◆ **Exercise instructions**
Nothing but the lines from the one containing "Task: Open the Magnat MST802B speaker image" to the final line of the entries should appear, copied exactly and without pictures.

▼▼▼

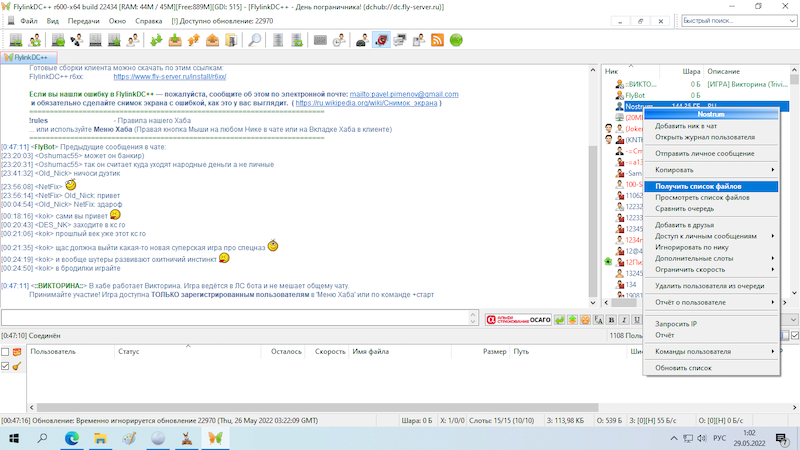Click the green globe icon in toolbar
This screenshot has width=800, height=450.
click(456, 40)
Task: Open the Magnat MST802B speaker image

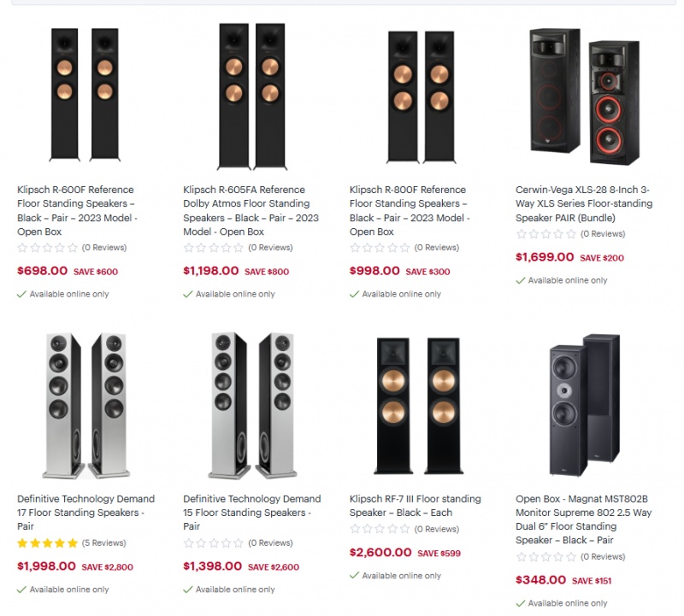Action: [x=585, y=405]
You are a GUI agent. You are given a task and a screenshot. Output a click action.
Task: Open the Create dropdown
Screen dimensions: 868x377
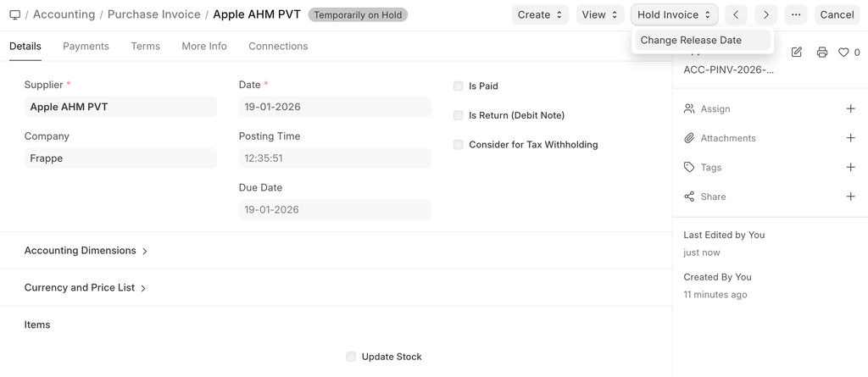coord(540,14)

▲▲▲

◆ **Response to this exercise**
Task: Open the Magnat MST802B speaker image

Action: [x=585, y=405]
You are a GUI agent. You are given a task and a screenshot. Output a click action.
Task: Open the Create dropdown
Screen dimensions: 868x377
coord(540,14)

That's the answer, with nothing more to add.